§ **Exercise**
Count up the lines below containing the word "green", and give the result with no other words.
[Opening Record extracts section]
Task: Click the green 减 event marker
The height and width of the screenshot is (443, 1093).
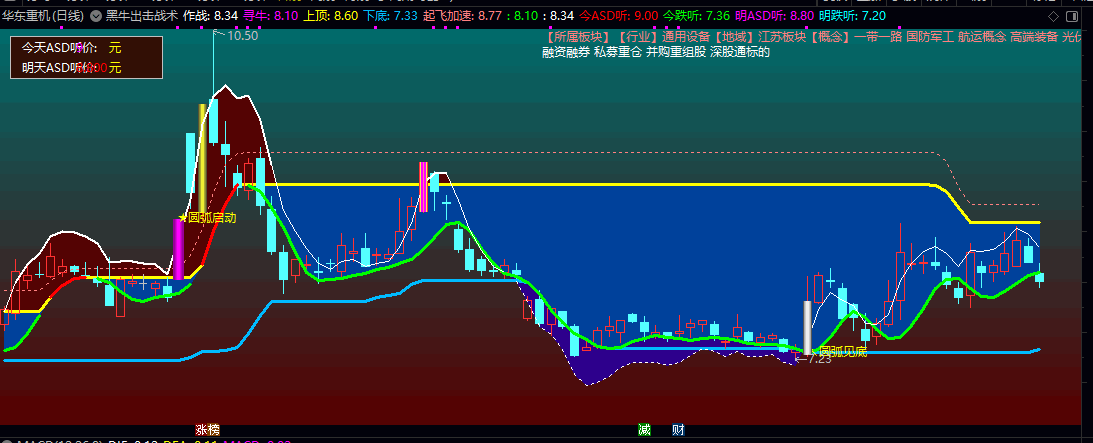Action: (644, 430)
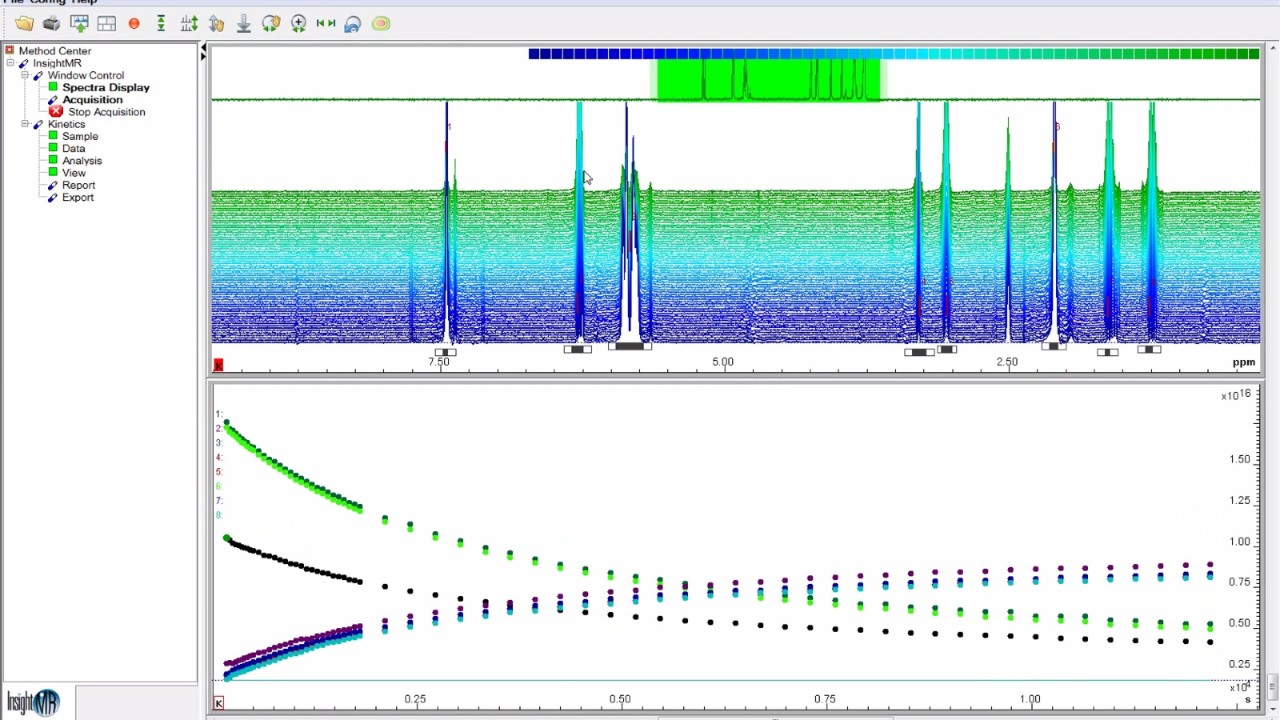Select Export in the Kinetics tree
The height and width of the screenshot is (720, 1280).
(77, 197)
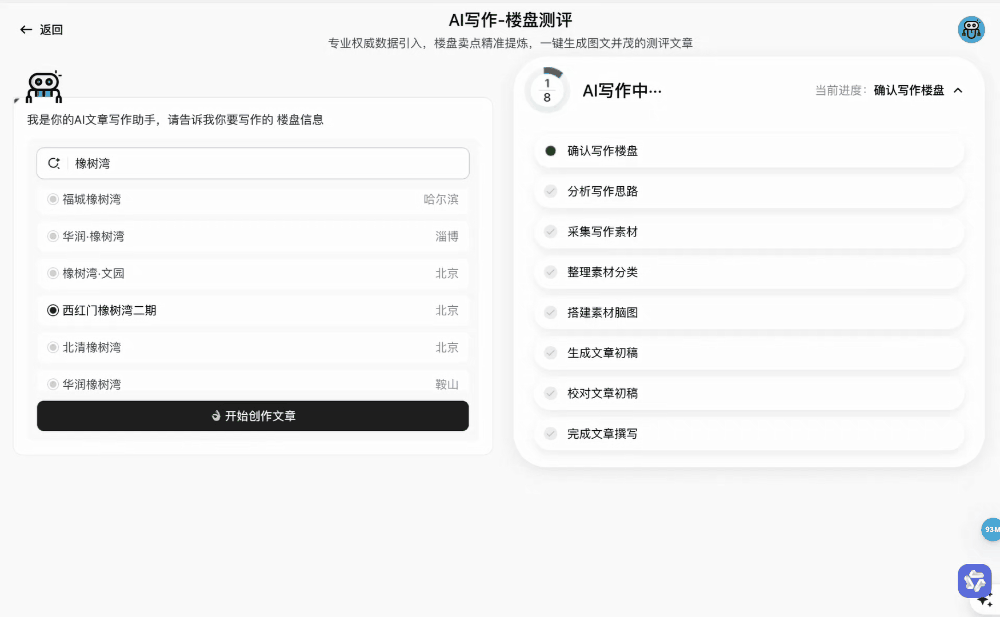Click the check icon beside 搭建素材脑图
Screen dimensions: 1000x617
550,312
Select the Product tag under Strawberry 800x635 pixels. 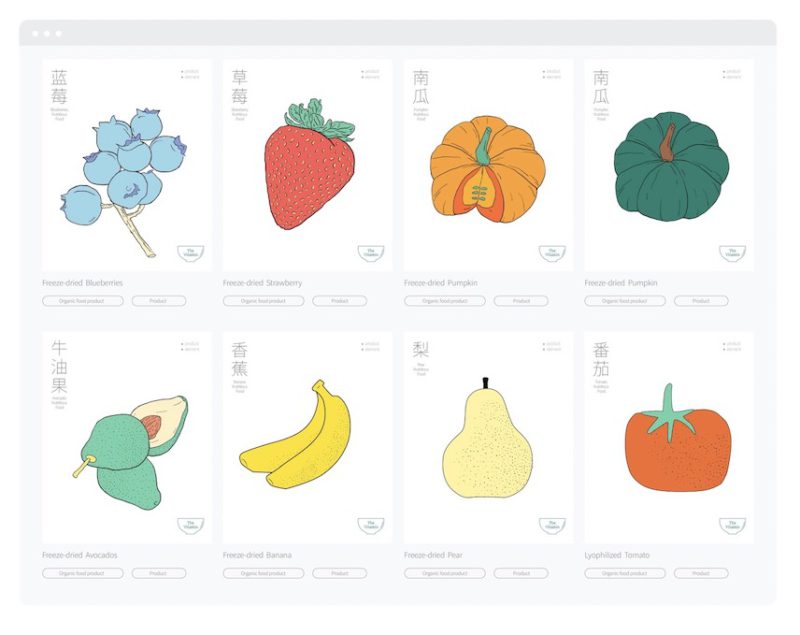(339, 301)
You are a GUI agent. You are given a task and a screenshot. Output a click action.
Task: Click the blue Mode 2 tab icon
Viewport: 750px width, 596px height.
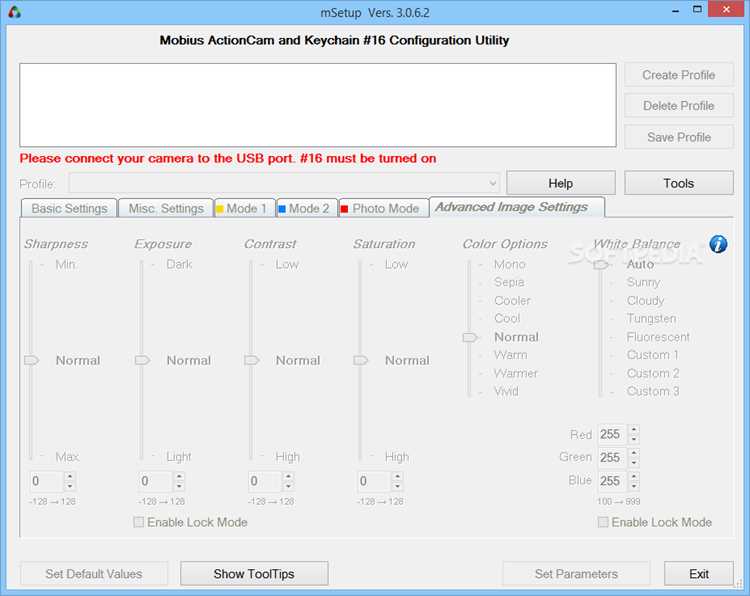[282, 209]
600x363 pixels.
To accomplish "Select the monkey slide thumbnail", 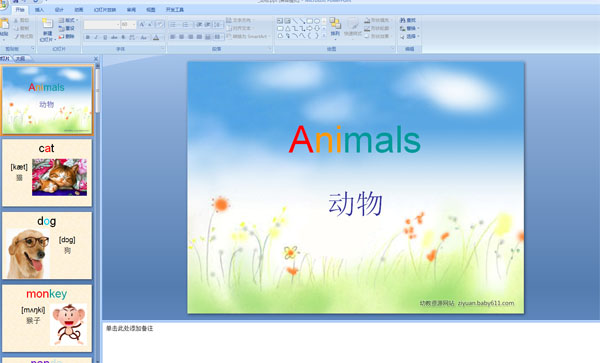I will click(x=47, y=318).
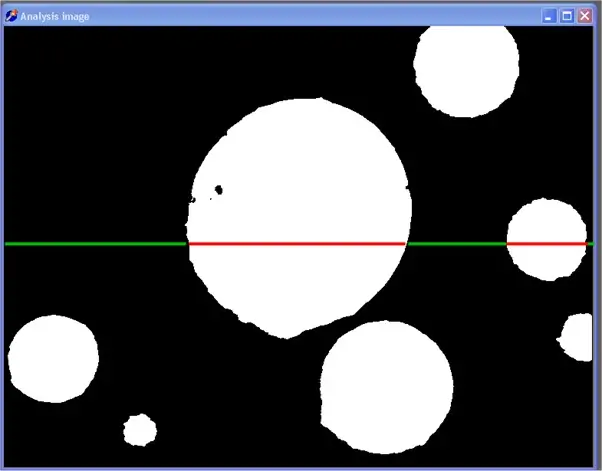Click the app icon in the title bar
Image resolution: width=602 pixels, height=471 pixels.
coord(11,16)
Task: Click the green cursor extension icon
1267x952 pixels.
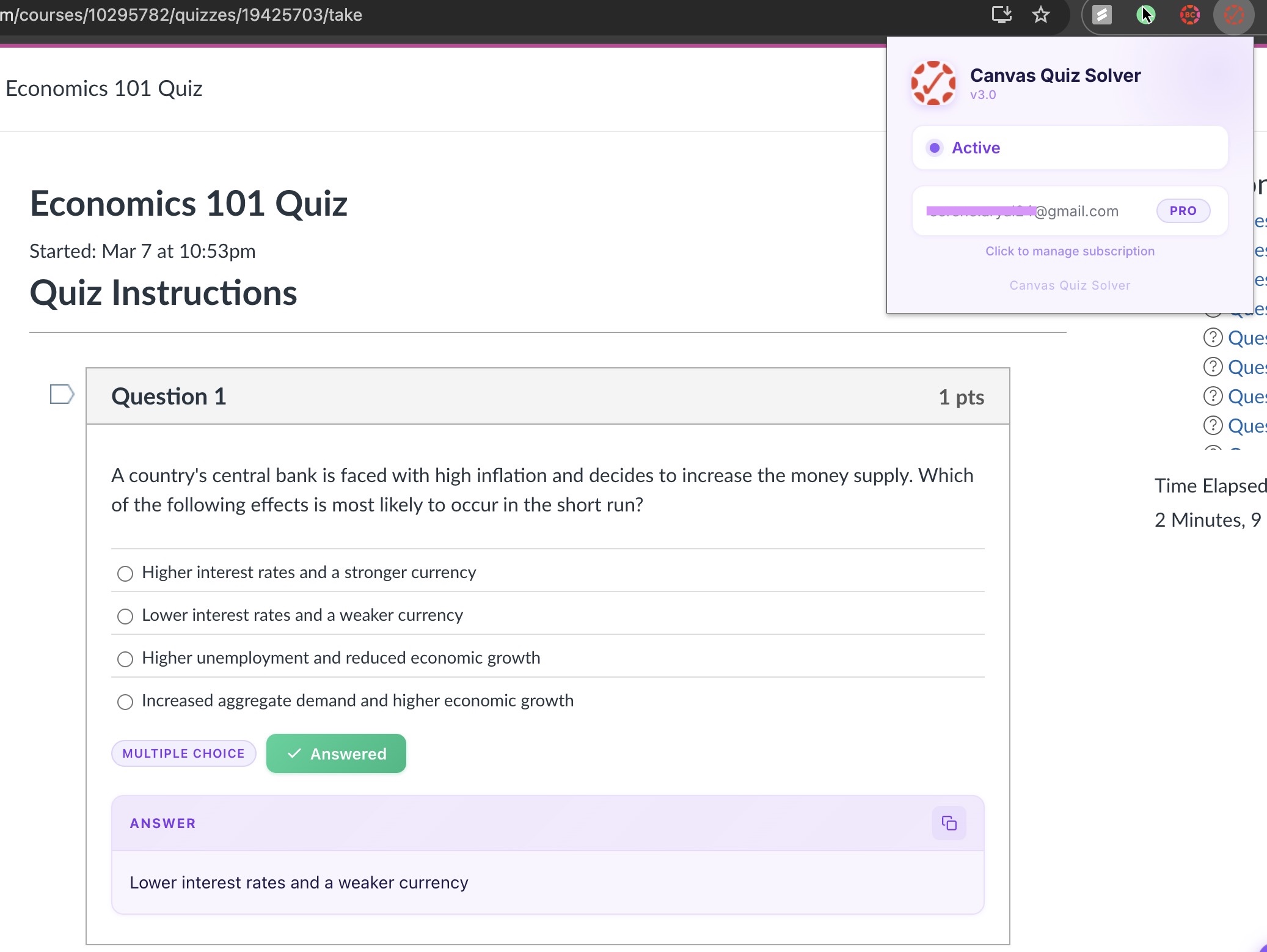Action: coord(1145,14)
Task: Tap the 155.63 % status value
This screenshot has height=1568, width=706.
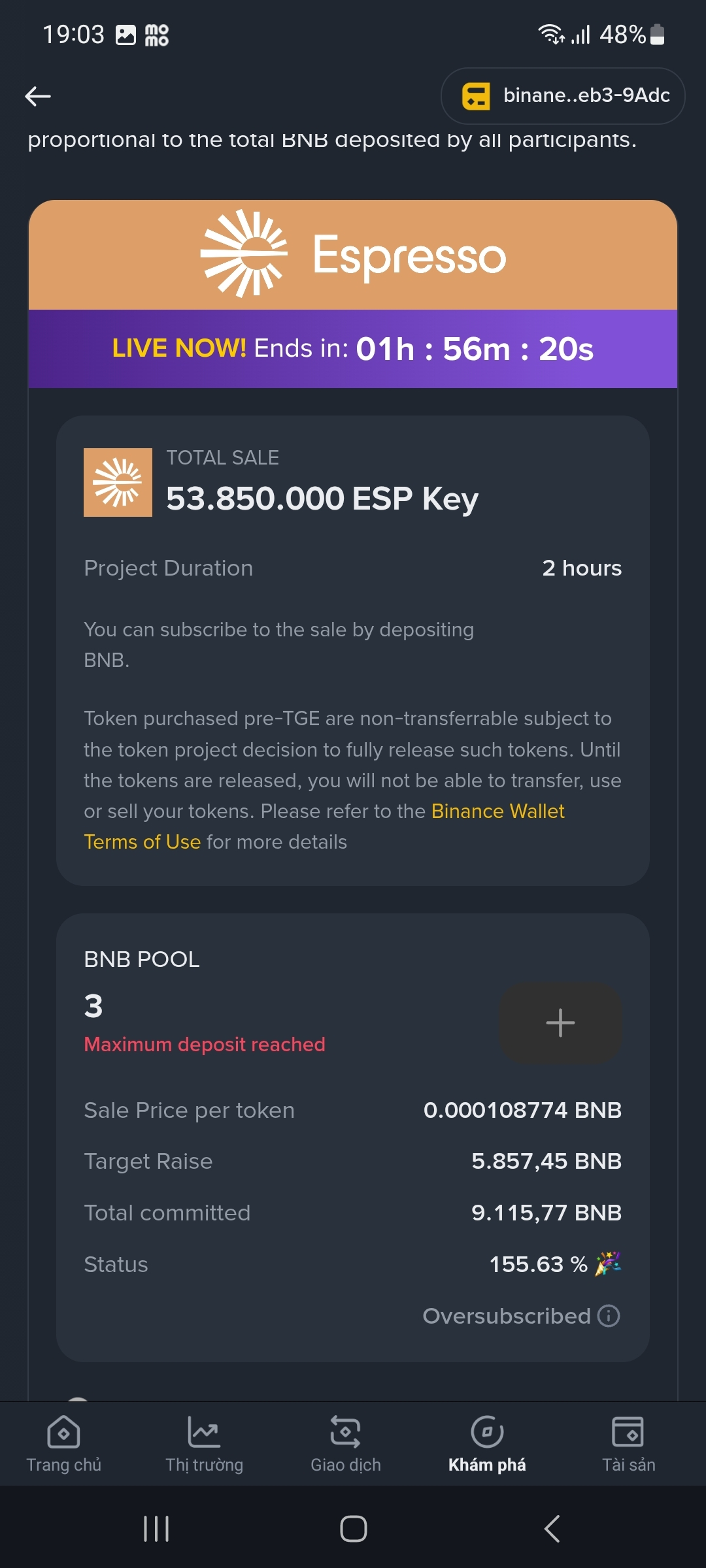Action: (x=539, y=1264)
[Closing Record extracts section]
§ **Answer for the task**
2